**Records to use**:
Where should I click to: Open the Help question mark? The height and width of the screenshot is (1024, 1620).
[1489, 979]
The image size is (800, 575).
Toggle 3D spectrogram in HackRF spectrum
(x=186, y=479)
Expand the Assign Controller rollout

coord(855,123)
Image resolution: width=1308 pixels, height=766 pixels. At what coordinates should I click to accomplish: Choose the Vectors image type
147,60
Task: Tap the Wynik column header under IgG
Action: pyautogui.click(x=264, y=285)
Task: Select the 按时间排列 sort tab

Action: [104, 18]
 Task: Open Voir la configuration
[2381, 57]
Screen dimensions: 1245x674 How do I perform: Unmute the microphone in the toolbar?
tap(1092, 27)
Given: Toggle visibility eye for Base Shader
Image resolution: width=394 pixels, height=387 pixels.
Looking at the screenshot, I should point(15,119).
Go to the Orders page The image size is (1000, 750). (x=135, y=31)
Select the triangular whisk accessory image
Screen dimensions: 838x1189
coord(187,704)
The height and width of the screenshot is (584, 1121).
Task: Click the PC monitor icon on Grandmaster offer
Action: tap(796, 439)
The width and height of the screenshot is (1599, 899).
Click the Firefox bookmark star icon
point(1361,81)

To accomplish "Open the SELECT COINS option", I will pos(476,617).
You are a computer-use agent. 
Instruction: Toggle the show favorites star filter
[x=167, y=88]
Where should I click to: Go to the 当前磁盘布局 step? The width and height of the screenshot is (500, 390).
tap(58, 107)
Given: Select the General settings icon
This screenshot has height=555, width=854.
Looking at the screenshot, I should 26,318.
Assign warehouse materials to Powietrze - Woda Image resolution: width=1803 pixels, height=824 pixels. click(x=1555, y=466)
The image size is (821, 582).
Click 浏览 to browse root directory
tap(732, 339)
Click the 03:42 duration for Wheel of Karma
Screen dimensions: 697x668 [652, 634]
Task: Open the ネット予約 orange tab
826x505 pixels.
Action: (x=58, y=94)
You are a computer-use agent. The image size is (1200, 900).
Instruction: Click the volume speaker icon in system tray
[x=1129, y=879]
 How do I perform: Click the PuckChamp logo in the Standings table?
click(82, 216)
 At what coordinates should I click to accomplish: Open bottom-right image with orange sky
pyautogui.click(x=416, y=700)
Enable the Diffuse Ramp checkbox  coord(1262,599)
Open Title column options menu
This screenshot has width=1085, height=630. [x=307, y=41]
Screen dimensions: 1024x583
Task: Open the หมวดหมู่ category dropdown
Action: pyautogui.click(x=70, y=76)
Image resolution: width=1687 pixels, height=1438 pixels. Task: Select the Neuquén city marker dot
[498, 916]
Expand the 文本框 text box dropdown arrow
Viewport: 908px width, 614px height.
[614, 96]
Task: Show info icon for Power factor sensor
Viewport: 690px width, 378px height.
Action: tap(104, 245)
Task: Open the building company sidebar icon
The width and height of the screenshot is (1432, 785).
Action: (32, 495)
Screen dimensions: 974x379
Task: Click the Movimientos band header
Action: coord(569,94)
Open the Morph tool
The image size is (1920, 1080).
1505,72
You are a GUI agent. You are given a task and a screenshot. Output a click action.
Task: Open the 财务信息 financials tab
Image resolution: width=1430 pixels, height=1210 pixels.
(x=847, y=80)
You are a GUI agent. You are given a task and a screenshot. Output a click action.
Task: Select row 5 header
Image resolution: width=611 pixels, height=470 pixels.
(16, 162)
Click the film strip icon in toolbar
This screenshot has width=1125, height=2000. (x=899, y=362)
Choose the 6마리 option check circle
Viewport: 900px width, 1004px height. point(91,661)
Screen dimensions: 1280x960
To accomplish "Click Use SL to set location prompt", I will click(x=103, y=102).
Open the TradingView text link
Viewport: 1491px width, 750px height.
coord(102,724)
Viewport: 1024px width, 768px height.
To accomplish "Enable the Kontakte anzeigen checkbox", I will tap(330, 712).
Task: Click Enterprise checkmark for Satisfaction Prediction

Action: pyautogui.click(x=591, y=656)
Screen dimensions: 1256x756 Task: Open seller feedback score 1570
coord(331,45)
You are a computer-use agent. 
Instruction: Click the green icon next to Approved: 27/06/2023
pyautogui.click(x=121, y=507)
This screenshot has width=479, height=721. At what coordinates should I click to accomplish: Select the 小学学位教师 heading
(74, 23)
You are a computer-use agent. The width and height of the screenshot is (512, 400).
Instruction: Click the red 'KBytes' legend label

**Assignment**: Nothing but the lines from the top of the entries above through the line with "Given: Toggle visibility eye for Base Shader" should be set down, each exactly as written.

**Result for this task**:
Where should I click to: Open the Help question mark? The height and width of the screenshot is (1024, 1620).
[1489, 979]
The image size is (800, 575).
Toggle 3D spectrogram in HackRF spectrum
(x=186, y=479)
Expand the Assign Controller rollout

coord(855,123)
Image resolution: width=1308 pixels, height=766 pixels. At what coordinates should I click to accomplish: Choose the Vectors image type
147,60
Task: Tap the Wynik column header under IgG
Action: pyautogui.click(x=264, y=285)
Task: Select the 按时间排列 sort tab

Action: [104, 18]
 Task: Open Voir la configuration
[2381, 57]
Screen dimensions: 1245x674 How do I perform: Unmute the microphone in the toolbar?
tap(1092, 27)
Given: Toggle visibility eye for Base Shader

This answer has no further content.